Thursday, October 27, 2011

AMIA Conference and Paper

So, I went to my first academic conference as an author.  The American Medical Informatics Association's Annual Symposium in Washington, DC.  I had submitted a one page paper describing the results of our NIH SBIR Phase I study, and they accepted it for the Tuesday poster session.
At the session, I had a pretty good turn out.  I had lot of people ask me questions, and got a lot of good feedback.  Big thanks to Maggie for creating a very attractive poster!



Here is the paper, now that it is published - AMIA Annu Symp Proc. 2011 Oct 25 ;2011:1710.
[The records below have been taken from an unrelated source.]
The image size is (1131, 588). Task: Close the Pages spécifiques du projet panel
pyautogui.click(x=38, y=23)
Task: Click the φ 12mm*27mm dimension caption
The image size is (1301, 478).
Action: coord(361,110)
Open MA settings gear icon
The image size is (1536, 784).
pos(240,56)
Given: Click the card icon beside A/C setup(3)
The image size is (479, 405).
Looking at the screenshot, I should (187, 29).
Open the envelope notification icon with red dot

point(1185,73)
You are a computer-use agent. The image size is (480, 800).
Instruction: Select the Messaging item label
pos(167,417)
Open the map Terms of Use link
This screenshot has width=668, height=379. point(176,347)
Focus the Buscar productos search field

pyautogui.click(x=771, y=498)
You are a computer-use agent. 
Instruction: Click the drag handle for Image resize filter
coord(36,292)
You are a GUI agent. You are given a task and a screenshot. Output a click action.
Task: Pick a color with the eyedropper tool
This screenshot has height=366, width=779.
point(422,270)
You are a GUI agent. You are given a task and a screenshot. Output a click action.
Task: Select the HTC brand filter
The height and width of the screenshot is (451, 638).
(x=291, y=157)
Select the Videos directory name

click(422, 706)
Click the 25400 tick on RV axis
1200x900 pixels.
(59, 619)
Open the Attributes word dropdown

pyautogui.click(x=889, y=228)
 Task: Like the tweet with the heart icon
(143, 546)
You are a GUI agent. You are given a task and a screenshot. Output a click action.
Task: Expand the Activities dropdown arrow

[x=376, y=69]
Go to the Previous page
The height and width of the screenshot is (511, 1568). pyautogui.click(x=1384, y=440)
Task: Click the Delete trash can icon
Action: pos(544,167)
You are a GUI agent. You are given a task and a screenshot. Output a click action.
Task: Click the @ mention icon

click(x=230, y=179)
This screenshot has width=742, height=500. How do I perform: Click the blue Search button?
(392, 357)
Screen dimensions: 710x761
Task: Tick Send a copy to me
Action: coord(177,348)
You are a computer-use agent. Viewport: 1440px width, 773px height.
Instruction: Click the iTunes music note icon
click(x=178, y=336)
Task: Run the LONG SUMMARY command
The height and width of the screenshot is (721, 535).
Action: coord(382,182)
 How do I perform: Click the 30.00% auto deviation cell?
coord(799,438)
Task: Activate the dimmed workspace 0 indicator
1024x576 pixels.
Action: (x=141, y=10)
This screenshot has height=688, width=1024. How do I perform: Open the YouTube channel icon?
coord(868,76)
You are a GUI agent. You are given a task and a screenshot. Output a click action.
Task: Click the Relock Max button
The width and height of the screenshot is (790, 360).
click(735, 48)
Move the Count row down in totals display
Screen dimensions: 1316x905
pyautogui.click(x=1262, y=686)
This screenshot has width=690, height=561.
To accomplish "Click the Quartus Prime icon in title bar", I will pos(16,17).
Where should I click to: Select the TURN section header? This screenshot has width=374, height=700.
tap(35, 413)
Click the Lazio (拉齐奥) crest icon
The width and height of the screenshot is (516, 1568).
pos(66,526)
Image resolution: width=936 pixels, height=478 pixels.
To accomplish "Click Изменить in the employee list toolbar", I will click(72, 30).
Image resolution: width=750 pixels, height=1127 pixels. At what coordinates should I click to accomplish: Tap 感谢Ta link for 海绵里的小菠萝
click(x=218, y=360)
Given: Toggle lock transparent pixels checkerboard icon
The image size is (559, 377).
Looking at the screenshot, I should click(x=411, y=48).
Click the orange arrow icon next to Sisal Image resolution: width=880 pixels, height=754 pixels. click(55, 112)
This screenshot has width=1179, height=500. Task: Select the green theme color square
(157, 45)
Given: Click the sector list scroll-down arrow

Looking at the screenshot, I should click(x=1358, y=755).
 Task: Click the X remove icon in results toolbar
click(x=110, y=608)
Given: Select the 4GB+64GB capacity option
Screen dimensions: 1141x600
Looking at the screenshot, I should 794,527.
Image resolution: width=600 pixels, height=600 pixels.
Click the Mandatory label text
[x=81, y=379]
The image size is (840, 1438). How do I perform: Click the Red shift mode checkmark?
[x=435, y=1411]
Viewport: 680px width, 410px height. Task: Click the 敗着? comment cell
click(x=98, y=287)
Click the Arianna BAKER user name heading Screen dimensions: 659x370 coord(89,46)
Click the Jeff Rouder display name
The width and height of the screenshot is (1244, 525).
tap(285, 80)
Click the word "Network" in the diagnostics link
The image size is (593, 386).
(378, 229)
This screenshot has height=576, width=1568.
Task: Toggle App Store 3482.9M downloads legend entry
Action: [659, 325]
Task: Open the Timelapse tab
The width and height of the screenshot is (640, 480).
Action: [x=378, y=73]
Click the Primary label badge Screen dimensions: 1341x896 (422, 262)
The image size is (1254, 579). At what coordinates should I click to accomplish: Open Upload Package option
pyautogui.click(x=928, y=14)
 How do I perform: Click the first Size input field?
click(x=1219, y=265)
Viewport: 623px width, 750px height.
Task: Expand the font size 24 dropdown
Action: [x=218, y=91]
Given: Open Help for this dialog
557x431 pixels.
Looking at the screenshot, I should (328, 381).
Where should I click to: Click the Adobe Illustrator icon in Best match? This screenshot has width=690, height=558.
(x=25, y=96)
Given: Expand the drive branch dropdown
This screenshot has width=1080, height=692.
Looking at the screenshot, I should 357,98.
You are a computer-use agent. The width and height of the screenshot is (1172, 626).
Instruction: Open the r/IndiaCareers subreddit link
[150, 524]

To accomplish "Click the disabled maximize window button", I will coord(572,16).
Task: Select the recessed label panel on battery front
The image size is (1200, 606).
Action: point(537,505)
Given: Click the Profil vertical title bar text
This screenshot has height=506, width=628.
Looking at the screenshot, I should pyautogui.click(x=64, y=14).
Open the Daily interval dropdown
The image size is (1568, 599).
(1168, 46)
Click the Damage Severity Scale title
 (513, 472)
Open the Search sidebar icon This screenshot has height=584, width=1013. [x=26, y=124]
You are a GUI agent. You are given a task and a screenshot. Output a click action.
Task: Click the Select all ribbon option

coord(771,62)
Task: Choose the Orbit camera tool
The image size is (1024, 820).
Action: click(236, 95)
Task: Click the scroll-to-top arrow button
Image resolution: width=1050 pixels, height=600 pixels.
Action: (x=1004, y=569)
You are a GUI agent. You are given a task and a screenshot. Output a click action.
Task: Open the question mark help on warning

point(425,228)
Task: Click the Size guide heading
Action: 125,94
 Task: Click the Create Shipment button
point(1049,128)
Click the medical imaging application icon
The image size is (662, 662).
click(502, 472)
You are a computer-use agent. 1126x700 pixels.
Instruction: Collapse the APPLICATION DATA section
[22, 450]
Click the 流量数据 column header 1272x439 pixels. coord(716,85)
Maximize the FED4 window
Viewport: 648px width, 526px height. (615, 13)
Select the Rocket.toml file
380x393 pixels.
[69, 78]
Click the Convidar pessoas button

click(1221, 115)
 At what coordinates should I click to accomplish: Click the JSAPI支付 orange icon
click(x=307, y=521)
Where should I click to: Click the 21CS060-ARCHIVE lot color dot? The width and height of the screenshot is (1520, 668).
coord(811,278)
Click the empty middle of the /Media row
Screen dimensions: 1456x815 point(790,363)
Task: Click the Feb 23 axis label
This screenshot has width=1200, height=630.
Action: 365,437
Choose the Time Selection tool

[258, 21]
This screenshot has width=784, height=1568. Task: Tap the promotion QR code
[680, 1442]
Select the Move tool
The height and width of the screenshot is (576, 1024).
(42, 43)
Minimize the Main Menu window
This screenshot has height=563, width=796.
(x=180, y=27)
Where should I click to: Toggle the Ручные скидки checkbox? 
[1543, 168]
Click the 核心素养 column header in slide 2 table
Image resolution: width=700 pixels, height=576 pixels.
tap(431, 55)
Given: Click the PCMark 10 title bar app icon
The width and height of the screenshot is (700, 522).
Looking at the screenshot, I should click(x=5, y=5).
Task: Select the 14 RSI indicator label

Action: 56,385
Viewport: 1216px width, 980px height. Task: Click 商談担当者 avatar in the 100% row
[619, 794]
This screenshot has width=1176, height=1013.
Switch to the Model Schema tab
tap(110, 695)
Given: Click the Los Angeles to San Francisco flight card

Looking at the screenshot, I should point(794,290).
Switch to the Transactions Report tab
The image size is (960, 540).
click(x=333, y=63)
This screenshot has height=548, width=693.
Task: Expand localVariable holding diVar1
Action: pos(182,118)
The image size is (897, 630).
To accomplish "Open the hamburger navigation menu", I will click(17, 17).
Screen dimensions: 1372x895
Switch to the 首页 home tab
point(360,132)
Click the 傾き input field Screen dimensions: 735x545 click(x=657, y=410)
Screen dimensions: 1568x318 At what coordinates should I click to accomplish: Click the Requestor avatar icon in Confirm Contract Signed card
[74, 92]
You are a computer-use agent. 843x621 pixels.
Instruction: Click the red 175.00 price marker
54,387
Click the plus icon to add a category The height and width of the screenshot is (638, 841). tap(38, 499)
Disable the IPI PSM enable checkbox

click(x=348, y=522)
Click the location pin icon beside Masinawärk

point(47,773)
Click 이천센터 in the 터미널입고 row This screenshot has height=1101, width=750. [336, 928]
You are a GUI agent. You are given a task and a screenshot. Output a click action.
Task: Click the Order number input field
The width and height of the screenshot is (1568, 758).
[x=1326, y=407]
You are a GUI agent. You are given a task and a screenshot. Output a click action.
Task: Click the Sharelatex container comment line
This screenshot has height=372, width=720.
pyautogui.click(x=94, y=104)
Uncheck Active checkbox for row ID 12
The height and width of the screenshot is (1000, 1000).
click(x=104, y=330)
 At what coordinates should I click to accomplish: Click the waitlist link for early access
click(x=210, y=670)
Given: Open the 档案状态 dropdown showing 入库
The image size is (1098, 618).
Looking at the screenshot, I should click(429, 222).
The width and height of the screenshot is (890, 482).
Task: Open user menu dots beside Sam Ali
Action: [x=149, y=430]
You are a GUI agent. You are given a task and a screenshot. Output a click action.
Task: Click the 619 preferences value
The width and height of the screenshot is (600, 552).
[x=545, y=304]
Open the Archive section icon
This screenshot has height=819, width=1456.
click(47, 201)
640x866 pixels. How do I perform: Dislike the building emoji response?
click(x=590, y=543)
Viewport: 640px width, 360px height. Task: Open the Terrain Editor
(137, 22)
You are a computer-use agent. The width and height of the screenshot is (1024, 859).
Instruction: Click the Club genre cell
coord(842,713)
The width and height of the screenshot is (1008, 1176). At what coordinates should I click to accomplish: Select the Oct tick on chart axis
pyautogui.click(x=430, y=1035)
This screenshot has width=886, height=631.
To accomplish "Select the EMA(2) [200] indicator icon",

Automated creation of clinical progress notes with machine learning
Michael Cham, CTO, Raymond Benza, MD, Jaime Carbonell, PhD
BlenderHouse, Pittsburgh, PA; Allegheny General Hospital, Pittsburgh, PA; Carnegie Mellon University, Pittsburgh, PA

Abstract
The goal of this project was to demonstrate that our machine learning approach could mimic individual physician’s diagnostic and care planning abilities by learning from clinical progress notes.  Using 500 notes from 3 physicians, we were able to achieve accuracies in excess of 97%.  This technology will be embedded in a product that can improve clinical efficiency and patient safety through electronic medical records and clinical decision support systems.
Introduction
Electronic medical records (EMR) systems and clinical decision support (CDS) systems have the potential to address preventable readmissions and medical errors problems in the U.S., but are missing key pieces of functionality or aren’t well integrated enough into the clinical workflow to help.  Additionally, EMRs are actually introducing new kinds of medical errors and negatively impact the productivity of clinical staff.
The goal of the study was to prove that the technology at the core of our product, CompleteNoteTM, could learn to mimic individual physician’s diagnostic and patient care planning abilities, learned from actual electronic clinical progress notes. Adding this capability to EMR and CDS systems would improve the efficiency and accuracy of documentation and provide customized, patient-centric decision support.
Methods
We obtained 500 de-identified clinical progress notes from the Heart Failure, Heart Transplant and Pulmonary Hypertension Clinic at Allegheny General Hospital.  Three different physicians composed the notes. The notes were in Microsoft Word format, directly from a dictation/transcription service. The notes were then parsed and stored into a MySQL database, breaking down the notes into logical sections, vitals, problem lists, medications lists, lab results, diagnoses, and care plans.  
We utilized our proprietary, support vector machine-based, multi-statement prediction approach and generated eight statistical models.  There are two models for each of the three physicians, one for predicting patient diagnoses, and the other for predicting care plans.  For each physician model, we only used notes that they created.  We also created models for the union of all three physicians, which effectively blends the abilities of all the physicians.  The union models used all the notes from all physicians.  All of the models were restricted to predicting statements that appeared in at least 2% of the notes, in order to produce significant results.  We achieved the best results using linear kernels, but did test Polynomial, Sigmoid and RBF kernels.
Results
The prediction accuracy results are shown in Figure 1, calculated using a 5-fold cross-validation on linear kernels:
Prediction modelAccuracyPrediction ModelAccuracy
Physician #1 Diagnosis97.65%Physician #1 Plans97.86%
Physician #2 Diagnosis97.94%Physician #2 Plans97.88%
Physician #3 Diagnosis97.51%Physician #3 Plans97.52%
Consolidated Diagnosis97.94%Consolidated Plans97.95%

Figure 1. Prediction Accuracy results
Conclusion
We conclude that it is feasible to predict diagnosis and care plan information learned from progress notes using the CompleteNote technology.